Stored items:
* * *

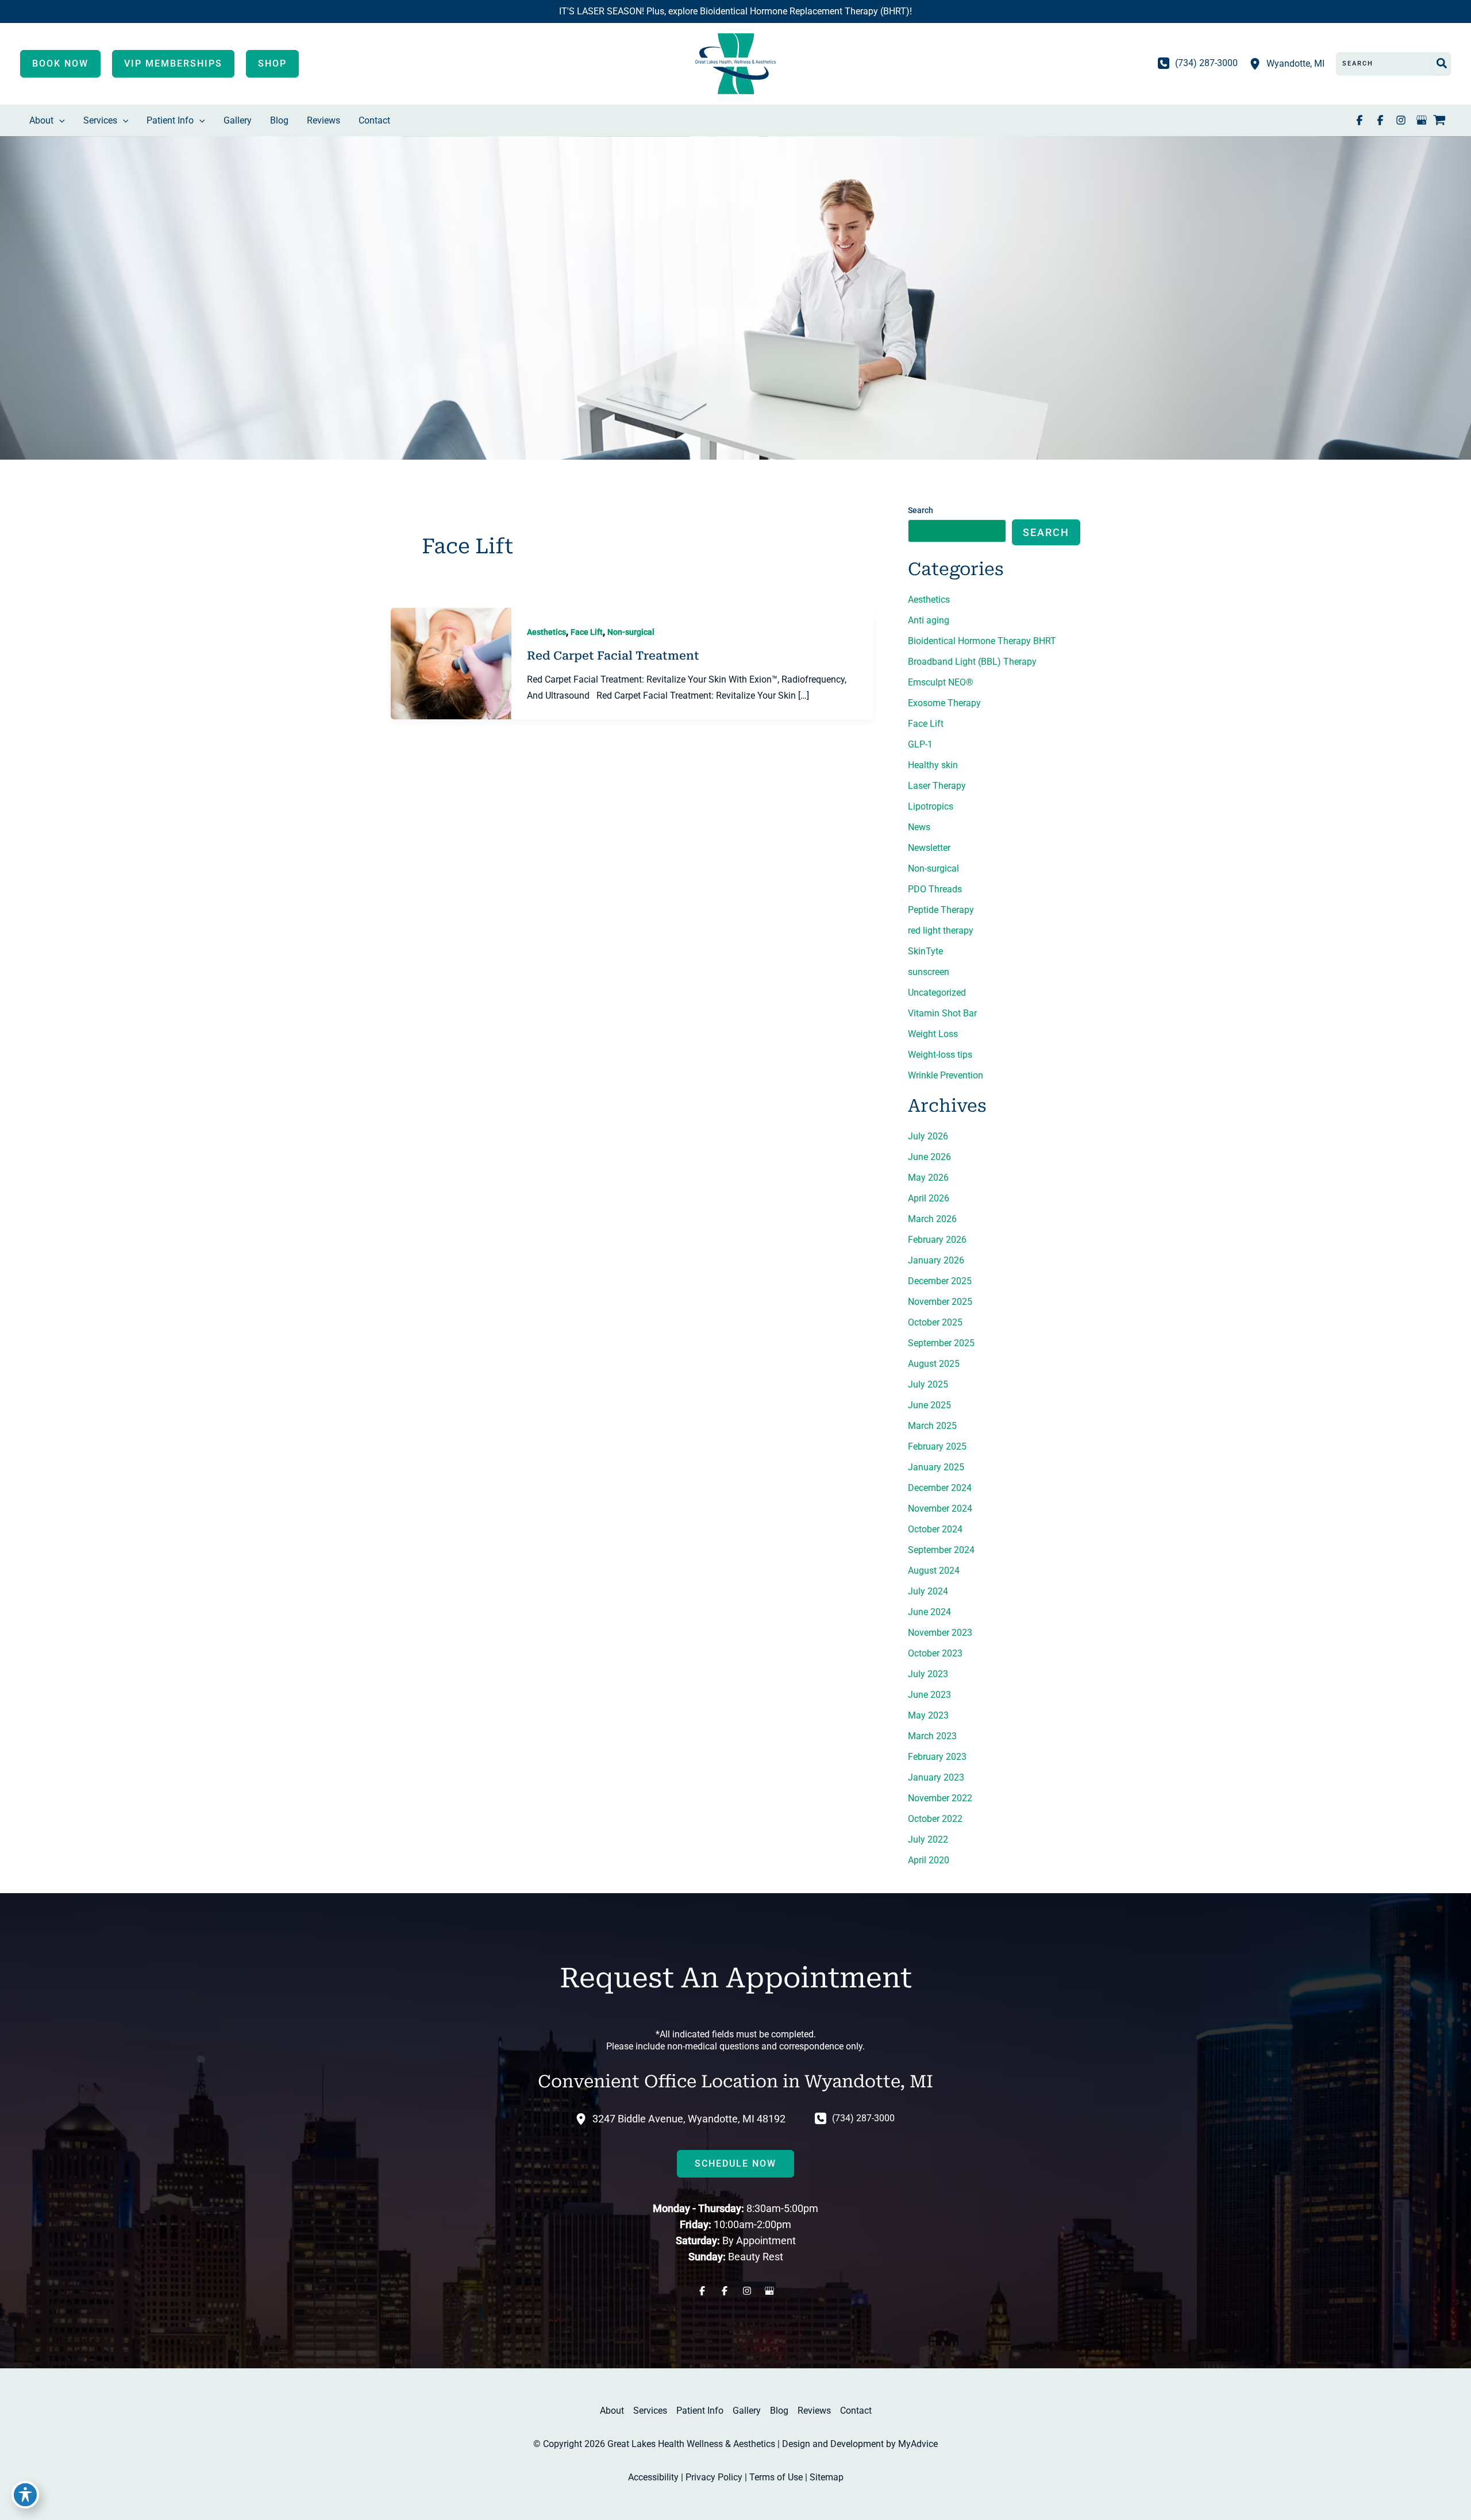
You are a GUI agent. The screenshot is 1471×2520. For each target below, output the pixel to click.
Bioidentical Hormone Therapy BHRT (982, 640)
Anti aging (928, 620)
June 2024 (929, 1611)
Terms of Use (776, 2477)
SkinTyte (925, 951)
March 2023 (932, 1736)
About (612, 2410)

* * *

Task description:
The records above should be returned exactly, with only their pictures held back.

Task response:
You are a GUI agent. The screenshot is 1471×2520. For each target below, output the pixel to click.
Bioidentical Hormone Therapy BHRT (982, 640)
Anti aging (928, 620)
June 2024 (929, 1611)
Terms of Use (776, 2477)
SkinTyte (925, 951)
March 2023 (932, 1736)
About (612, 2410)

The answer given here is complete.